[EXTRACTED INFORMATION Boundary: Start]

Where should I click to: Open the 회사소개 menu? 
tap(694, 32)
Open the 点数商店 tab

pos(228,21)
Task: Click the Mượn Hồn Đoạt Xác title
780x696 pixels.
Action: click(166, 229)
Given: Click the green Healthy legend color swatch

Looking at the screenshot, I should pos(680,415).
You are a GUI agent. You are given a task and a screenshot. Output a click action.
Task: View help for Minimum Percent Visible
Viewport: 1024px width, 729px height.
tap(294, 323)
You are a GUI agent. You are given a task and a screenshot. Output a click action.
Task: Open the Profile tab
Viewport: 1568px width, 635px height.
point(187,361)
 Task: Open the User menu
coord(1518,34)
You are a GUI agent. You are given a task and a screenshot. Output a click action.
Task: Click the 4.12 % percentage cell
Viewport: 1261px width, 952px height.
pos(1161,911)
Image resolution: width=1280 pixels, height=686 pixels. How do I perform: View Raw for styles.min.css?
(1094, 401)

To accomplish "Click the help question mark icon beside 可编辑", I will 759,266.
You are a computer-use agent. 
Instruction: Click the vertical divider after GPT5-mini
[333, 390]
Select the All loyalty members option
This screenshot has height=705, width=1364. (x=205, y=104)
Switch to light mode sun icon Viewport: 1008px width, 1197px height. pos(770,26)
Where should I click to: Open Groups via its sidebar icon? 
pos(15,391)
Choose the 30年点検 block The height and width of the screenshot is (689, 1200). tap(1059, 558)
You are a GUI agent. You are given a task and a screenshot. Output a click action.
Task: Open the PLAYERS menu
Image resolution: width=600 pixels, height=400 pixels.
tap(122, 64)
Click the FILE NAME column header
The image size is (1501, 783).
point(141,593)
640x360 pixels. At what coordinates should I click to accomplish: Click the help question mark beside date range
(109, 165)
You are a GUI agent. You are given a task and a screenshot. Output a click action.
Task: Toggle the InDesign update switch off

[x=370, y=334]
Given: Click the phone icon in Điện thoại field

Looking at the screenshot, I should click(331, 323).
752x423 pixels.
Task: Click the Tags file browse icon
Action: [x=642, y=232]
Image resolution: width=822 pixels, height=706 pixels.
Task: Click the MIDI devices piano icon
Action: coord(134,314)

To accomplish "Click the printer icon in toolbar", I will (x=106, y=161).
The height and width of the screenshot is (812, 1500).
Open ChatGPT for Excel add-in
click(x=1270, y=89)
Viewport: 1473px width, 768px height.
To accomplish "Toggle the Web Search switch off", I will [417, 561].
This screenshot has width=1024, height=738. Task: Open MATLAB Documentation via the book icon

[EXTRACTED INFORMATION Boundary: End]

* TRY IT *
Word for word, copy out all the data given above.

* EXERCISE OUTPUT *
Where should I click to: Open the 회사소개 menu? 
tap(694, 32)
Open the 点数商店 tab

pos(228,21)
Task: Click the Mượn Hồn Đoạt Xác title
780x696 pixels.
Action: click(166, 229)
Given: Click the green Healthy legend color swatch

Looking at the screenshot, I should pos(680,415).
You are a GUI agent. You are given a task and a screenshot. Output a click action.
Task: View help for Minimum Percent Visible
Viewport: 1024px width, 729px height.
tap(294, 323)
You are a GUI agent. You are given a task and a screenshot. Output a click action.
Task: Open the Profile tab
Viewport: 1568px width, 635px height.
point(187,361)
 Task: Open the User menu
coord(1518,34)
You are a GUI agent. You are given a task and a screenshot. Output a click action.
Task: Click the 4.12 % percentage cell
Viewport: 1261px width, 952px height.
pos(1161,911)
Image resolution: width=1280 pixels, height=686 pixels. How do I perform: View Raw for styles.min.css?
(1094, 401)

To accomplish "Click the help question mark icon beside 可编辑", I will 759,266.
You are a computer-use agent. 
Instruction: Click the vertical divider after GPT5-mini
[333, 390]
Select the All loyalty members option
This screenshot has height=705, width=1364. (x=205, y=104)
Switch to light mode sun icon Viewport: 1008px width, 1197px height. pos(770,26)
Where should I click to: Open Groups via its sidebar icon? 
pos(15,391)
Choose the 30年点検 block The height and width of the screenshot is (689, 1200). tap(1059, 558)
You are a GUI agent. You are given a task and a screenshot. Output a click action.
Task: Open the PLAYERS menu
Image resolution: width=600 pixels, height=400 pixels.
tap(122, 64)
Click the FILE NAME column header
The image size is (1501, 783).
point(141,593)
640x360 pixels. At what coordinates should I click to accomplish: Click the help question mark beside date range
(109, 165)
You are a GUI agent. You are given a task and a screenshot. Output a click action.
Task: Toggle the InDesign update switch off

[x=370, y=334]
Given: Click the phone icon in Điện thoại field

Looking at the screenshot, I should click(331, 323).
752x423 pixels.
Task: Click the Tags file browse icon
Action: [x=642, y=232]
Image resolution: width=822 pixels, height=706 pixels.
Task: Click the MIDI devices piano icon
Action: coord(134,314)

To accomplish "Click the printer icon in toolbar", I will (x=106, y=161).
The height and width of the screenshot is (812, 1500).
Open ChatGPT for Excel add-in
click(x=1270, y=89)
Viewport: 1473px width, 768px height.
To accomplish "Toggle the Web Search switch off", I will [417, 561].
This screenshot has width=1024, height=738. Task: Open MATLAB Documentation via the book icon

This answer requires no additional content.